Watch the NIPS 2017 Invited Talk on deep learning for robotics at http://goo.gl/oVonGS. It is worthwhile to monitor researchers in robotics, e.g., Pieter Abbeel and Chelsea Finn among many others.
There are many efforts applying RL to robotics, including sim-to-real, imitation learning, value-based learning, policy-based learning, and model-based learning. See Li (2017) for more details.
Transportation is related to everybody. RL is an approach to improve its efficiency and to reduce its cost. In the following, we discuss ridesharing order dispatching.
8.1 Ridesharing Order Dispatching
Online ride hailing services like Didi Chuxing and Uber have been changing the transportation dramatically, with a huge potential of transportation efficiency improvement. Driver-passenger order dispatching is among the critical tasks like demand prediction, route planning, and fleet management of such ride sharing services. It makes decisions to assign available drivers to unassigned passengers nearby, considering spatial extent and temporal dynamics of the dispatching process.
Hierarchical RL is an approach to knowledge representation with temporal abstraction at multiple levels, and to learn and plan. Options are a framework, where each option may span several raw actions. Options are formulated as a semi-Markov decision process (SMDP). A distributed state representation layer with cerebellar value networks can help improve stability of value iteration with nonlinear function approximation. To combat with adversarial perturbation and noises, a regularized policy evaluation can help achieve robustness. Transfer learning techniques can help adapt a learned policy to multiple cities. The learned policy show promising performance results w.r.t. metrics about total driver income and user experience on the platform of Didi Chuxing.
We next discuss the problem formulation for ride-sharing order dispatching. A state is composed of a driver’s geographical status, the raw time stamp, and the contextual feature vector. Contextual features may be dynamic features for supply-demand around certain spatiotemporal point, and static features like day of week, driver service statistics, and holiday indicator. An option represents the transition of the driver from a spatiotemporal status to another in multiple time steps. A transition with a trip assignment, a nonzero reward comes with the termination of the option. A transition with an idle movement results with zero reward. A policy specifies the probability of taking an option in a state. A policy corresponds with a state value function. And the goal of an RL algorithm is to estimate an optimal policy and/or its value function.
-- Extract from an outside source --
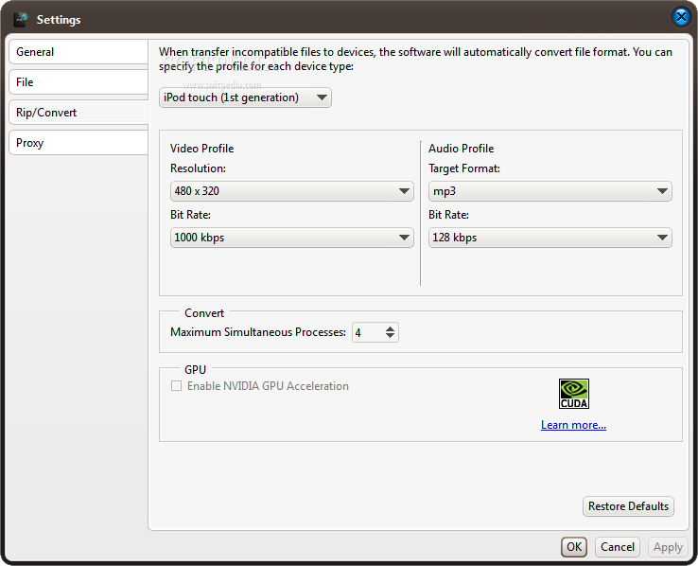Switch to the File tab
Screen dimensions: 698x566
click(x=79, y=82)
A high-fidelity simulator is helpful for RL, e.g., generating synthetic data to evaluate or optimize a policy. Figure 22 illustrates the composition and workflow of the order dispatching simulator built from historical real data.
At the beginning of the simulation, drivers’ status and order information are initialized with historical real data. After that, the simulator determines drivers’ status, following an order-driver matching algorithm, with the help of an order dispatching policy learned with RL. A busy driver will fulfill an order. An idle driver follows a random walk, according to a driver movement model, and be in an online/offline mode, according to an online/offline model. These two models are learned from the historical real data.
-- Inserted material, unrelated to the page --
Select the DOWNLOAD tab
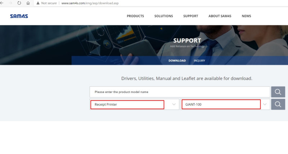The width and height of the screenshot is (288, 154). point(177,60)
8.2 Annotated Bibliography
The discussion about multi-driver order dispatching is based on Tang et al. (2019). See also Li et al. (2019) for ridesharing order dispatching with an multi-agent RL approach. See a tutorial about Deep Reinforcement Learning with Applications in Transportation at AAAI 2019 at https://outreach.didichuxing.com/tutorial/AAAI2019/. Check its updates at ICAPS 2019 and KDD 2019.
See Sutton et al. (1999) for discussions about hierarchical RL, options, and semi-MDP.